Reporter:  142 counts in all. Holmes didn’t respond when the judge read off the charges. But he did seem more engaged in Monday’s hearing than at his first appearance. Sitting shackled at the wrists and ankles, he consulted once with his lawyers and responded to a question from the judge. His hair is still a fading red-orange, but this time, it was combed neatly.  

Prosecutors are charging Holmes twice for each victim, for two possible scenarios: that he either deliberately targeted individuals during the attack, or fired randomly into the crowd. DU law professor Sam Kamin says this is a common strategy for prosecutors in the early stages of a case.

Sam Kamin: "What they are setting up are alternate theories for a jury trial down the road."

Reporter:  And whether a future jury finds Holmes guilty of one of those charges, or all 24, the options for punishment are still the same.

Kamin: "If he is convicted of any first degree murders he will spend the rest of his life, one way or the other in prison."

Reporter:  Either serving a life sentence or on death row. As attorneys for both sides get their evidence together, the court is also considering how much the public will get to know about that process. A number of media companies, including National Public Radio, are suing to unseal documents in the case. Attorney Steven Zansberg is representing them.

Steven Zansberg: "There’s a recognized therapeutic, cathartic benefit to having the public monitor the workings of the criminal justice system, and our motion asks that that process be allowed to go forward."

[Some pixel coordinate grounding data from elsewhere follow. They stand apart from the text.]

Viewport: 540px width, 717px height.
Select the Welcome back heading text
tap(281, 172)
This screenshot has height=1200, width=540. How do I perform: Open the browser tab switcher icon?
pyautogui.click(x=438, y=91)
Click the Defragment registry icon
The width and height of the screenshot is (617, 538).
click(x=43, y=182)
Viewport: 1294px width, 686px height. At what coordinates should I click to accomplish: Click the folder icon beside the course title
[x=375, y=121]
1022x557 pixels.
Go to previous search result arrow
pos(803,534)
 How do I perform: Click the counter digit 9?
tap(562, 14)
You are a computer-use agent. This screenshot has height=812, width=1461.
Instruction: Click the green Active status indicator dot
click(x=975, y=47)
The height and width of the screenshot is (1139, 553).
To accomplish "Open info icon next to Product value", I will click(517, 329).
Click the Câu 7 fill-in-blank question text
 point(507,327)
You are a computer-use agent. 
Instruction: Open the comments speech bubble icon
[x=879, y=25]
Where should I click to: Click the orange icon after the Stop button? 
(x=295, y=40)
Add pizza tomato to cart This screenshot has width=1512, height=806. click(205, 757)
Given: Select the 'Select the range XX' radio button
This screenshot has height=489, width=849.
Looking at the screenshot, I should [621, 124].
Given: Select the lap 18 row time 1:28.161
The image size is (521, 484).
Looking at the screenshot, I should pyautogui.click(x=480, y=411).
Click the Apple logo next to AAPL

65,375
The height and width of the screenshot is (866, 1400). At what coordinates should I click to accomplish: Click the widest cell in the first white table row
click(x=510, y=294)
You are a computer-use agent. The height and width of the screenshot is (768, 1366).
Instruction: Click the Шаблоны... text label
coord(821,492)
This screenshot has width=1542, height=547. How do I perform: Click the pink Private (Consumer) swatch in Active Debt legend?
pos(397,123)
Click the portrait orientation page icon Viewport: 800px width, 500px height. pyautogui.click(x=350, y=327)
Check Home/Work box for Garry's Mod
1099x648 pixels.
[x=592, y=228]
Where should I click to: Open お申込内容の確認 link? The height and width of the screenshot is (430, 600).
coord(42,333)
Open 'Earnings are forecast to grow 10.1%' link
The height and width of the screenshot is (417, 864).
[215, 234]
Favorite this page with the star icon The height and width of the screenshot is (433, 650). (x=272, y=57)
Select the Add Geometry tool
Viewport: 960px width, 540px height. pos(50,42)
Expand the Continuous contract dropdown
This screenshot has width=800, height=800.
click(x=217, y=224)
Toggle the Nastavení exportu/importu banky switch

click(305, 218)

Reporter: Next Thursday, the court will consider Zansberg’s arguments, and almost certainly hear from the defense and prosecution about why privacy is needed.  Former Adams County District Attorney Bob Grant says for one thing, there’s a future jury to think of.

Bob Grant: "The more details are salaciously paraded through the media, the harder it will be to find those 16 good people."

Reporter:  Also put off for a future hearing is the question of what to do with a notebook Holmes apparently sent his psychiatrist before the attack. Defense attorneys want it to be off-limits because of doctor-patient confidentiality, at least for now. But if they try to build an insanity defense, the notebook and any other evidence of Holmes’ mental state could become fair game in court.  

The many victims and their family members who packed Monday’s hearing were looking for their own clues to what’s going on inside Holmes’ head.

MaryEllen Hansen:  "He had an expression and kind of a persona of evilness to him, but he looked very sane to me. He really did."

Reporter:  MaryEllen Hansen’s great-niece Veronica Moser was the attack’s youngest fatality.  

Hansen:  "I felt anger, and I felt resentment that anybody could take away somebody’s life for just going to the movies. And I also felt sorry for him, in the sense that, here was a brilliant person that could have done a lot of good but what, what went wrong?"

Reporter:  The court won’t take up the question of Holmes’ alleged motive for many months. The next big milestone will be a preliminary hearing in early November, when the state will lay out the basic facts of its case.